[ACTIVITY]
Output all of the data verbatim.

[GIVEN INFORMATION]
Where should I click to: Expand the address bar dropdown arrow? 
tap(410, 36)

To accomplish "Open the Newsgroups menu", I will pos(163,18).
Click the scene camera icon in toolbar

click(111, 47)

[WRITTEN RESPONSE]
Where should I click to: Expand the address bar dropdown arrow? 
tap(410, 36)

To accomplish "Open the Newsgroups menu", I will pos(163,18).
Click the scene camera icon in toolbar

click(111, 47)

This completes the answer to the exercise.